Il est indispensable que les personnels soient clairement informés des modalités précises de signalement retenues dans chaque département. A cet égard, l'expérience de ces dernières années fait apparaître comme tout à fait utile d'inclure les modalités précises de signalement dans la convention citée au II.1 a) et de les porter à la connaissance de tous les personnels.

Je vous demande de respecter l'ensemble de ces dispositions visant à assurer la protection de l'enfance et la prévention de la maltraitance dans le cadre d'une meilleure coordination générale des services de l'Education nationale, ainsi que des autres départements ministériels concernés.

La circulaire n°83-241 du 24 juin 1983 est abrogée.

(BO n° 21 du 22 mai 1997.)

Annexe : CONVENTION TYPE

Entre :

Le recteur de l'académie de
ou
L'inspecteur d'académie, directeur des services départementaux de l'Education nationale de
ou
Le chef d'établissement du second degré de
et
L'association (préciser le cadre de l'agrément).

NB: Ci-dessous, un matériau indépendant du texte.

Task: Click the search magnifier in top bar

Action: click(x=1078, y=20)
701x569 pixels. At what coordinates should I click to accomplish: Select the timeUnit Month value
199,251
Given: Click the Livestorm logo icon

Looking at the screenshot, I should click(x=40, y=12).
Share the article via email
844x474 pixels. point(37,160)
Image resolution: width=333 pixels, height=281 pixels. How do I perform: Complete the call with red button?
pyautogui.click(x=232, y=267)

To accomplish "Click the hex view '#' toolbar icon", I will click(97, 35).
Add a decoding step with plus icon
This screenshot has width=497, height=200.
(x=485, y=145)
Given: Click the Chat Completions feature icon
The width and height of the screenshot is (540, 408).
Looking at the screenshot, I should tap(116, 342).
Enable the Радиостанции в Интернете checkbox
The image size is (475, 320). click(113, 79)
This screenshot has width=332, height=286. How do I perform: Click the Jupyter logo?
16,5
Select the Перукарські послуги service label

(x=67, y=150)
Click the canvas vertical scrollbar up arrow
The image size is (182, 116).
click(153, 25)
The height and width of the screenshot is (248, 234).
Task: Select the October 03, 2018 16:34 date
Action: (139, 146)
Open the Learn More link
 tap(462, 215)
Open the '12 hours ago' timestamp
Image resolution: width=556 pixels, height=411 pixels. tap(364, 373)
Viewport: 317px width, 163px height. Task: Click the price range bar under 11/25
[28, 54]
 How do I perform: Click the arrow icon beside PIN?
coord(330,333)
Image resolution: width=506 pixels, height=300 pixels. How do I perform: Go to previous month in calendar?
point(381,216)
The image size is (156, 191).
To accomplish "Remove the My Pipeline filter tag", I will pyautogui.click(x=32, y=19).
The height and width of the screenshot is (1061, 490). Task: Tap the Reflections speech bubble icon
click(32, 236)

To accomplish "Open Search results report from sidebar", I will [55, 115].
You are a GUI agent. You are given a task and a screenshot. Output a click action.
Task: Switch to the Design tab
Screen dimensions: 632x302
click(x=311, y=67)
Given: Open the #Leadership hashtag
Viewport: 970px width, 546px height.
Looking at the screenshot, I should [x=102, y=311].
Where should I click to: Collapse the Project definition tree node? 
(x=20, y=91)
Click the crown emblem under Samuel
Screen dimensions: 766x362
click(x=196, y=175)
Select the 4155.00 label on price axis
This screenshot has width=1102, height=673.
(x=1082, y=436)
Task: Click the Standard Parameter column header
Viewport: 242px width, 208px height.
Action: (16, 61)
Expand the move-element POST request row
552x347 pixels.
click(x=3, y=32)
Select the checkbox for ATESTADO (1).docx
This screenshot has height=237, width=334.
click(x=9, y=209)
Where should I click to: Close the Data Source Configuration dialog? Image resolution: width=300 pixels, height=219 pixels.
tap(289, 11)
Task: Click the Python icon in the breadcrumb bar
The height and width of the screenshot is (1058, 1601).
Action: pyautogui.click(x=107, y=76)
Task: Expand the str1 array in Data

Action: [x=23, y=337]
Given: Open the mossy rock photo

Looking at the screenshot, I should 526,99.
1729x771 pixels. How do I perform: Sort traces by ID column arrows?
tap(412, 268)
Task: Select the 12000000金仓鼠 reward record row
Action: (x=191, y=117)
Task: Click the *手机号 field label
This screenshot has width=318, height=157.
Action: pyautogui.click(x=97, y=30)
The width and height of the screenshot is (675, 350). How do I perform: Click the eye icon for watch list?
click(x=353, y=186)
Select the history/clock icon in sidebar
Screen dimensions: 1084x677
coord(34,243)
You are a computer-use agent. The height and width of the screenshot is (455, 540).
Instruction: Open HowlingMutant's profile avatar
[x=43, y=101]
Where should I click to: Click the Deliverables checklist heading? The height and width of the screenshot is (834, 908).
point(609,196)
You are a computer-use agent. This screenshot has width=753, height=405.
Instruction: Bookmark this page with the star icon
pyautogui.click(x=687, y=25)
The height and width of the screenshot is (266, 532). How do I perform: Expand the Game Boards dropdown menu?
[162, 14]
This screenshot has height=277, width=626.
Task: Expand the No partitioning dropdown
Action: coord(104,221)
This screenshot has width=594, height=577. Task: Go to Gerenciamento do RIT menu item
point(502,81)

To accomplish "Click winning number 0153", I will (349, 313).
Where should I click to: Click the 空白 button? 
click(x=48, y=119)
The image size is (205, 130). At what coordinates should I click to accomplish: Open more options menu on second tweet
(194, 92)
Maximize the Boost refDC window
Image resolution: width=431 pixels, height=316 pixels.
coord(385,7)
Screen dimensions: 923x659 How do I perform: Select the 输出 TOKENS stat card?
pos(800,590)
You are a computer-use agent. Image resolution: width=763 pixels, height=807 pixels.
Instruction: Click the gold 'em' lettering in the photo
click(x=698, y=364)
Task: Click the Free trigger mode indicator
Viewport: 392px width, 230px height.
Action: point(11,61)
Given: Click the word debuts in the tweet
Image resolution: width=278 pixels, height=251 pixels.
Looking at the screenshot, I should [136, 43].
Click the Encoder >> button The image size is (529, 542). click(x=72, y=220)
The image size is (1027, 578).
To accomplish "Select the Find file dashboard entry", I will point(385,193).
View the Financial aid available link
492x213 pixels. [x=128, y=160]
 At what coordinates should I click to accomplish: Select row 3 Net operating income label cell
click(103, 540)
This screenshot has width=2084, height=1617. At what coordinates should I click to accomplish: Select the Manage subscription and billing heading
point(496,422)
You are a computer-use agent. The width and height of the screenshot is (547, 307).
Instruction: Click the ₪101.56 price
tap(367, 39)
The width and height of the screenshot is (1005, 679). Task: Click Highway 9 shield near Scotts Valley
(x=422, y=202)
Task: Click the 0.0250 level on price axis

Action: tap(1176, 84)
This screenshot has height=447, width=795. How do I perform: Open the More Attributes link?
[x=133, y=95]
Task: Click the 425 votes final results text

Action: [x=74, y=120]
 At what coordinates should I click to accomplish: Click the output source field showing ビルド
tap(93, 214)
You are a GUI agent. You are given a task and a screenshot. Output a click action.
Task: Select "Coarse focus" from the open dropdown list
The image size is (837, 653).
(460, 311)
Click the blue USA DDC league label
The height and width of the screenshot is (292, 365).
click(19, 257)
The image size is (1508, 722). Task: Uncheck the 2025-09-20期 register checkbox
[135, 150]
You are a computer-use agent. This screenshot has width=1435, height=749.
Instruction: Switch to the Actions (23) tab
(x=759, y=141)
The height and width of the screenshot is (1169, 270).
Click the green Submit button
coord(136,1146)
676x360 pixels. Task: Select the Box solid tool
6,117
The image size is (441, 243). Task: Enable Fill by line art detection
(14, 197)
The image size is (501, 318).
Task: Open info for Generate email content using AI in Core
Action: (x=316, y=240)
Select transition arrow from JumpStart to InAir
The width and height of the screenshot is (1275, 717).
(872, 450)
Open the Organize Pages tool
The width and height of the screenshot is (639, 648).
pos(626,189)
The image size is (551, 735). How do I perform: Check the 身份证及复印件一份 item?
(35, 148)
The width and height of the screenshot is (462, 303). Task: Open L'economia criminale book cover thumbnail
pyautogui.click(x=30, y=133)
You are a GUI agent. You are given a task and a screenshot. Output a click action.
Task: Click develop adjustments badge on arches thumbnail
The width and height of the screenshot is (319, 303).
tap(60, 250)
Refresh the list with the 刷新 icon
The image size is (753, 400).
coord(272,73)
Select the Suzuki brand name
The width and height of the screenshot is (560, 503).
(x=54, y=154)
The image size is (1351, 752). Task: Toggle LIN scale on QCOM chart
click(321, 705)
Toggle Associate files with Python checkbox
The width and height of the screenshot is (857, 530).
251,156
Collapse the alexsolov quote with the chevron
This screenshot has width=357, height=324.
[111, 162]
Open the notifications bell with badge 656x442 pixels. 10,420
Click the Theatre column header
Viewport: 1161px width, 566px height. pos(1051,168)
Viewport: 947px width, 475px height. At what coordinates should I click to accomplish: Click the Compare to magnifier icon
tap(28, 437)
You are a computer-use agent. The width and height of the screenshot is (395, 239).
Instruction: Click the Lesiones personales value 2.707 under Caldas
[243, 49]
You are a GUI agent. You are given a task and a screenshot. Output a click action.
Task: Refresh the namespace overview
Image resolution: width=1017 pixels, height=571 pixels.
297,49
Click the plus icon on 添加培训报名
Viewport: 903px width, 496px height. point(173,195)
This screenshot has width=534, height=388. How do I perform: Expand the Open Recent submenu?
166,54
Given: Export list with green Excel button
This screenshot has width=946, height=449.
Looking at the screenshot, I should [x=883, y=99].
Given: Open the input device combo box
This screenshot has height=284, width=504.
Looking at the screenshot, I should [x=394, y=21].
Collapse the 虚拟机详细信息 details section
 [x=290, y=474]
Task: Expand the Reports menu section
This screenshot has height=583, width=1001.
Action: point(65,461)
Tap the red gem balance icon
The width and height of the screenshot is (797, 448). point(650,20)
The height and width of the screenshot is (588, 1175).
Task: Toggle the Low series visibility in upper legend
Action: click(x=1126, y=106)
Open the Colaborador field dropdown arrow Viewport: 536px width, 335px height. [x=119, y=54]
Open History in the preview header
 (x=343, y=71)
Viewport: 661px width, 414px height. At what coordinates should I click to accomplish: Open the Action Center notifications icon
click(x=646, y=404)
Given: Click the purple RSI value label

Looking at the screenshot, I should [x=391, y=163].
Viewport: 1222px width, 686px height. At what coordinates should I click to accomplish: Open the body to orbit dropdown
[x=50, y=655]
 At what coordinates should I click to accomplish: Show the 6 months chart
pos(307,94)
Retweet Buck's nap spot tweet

Il a été convenu ce qui suit :

Article premier. - Définition de l'action d'information ou de sensibilisation des élèves.

Art. 2. - Conditions de préparation préalables avec le service social en faveur des élèves (avec présentation notamment des documents et le cas échéant des matériels vidéo qui seront utilisés).

Art. 3. - Conditions générales d'organisation : nombre de séquences, durée...

Art. 4. - Qualité des intervenants.

Art. 5. - Les partenaires s'engagent à travailler dans le respect des règles déontologiques, sous la responsabilité pédagogique des personnels enseignants concernés.

Art. 6. - La participation des écoles, collèges et lycées repose sur le volontariat.

Art. 7. - La convention est signée pour une durée d'un an. Elle est renouvelable. Elle peut être dénoncée avant son terme, soit par accord entre les parties, soit à l'initiative de l'une d'entre elles. Dans ce dernier cas, la dénonciation doit faire l'objet d'un préavis motivé d'un mois.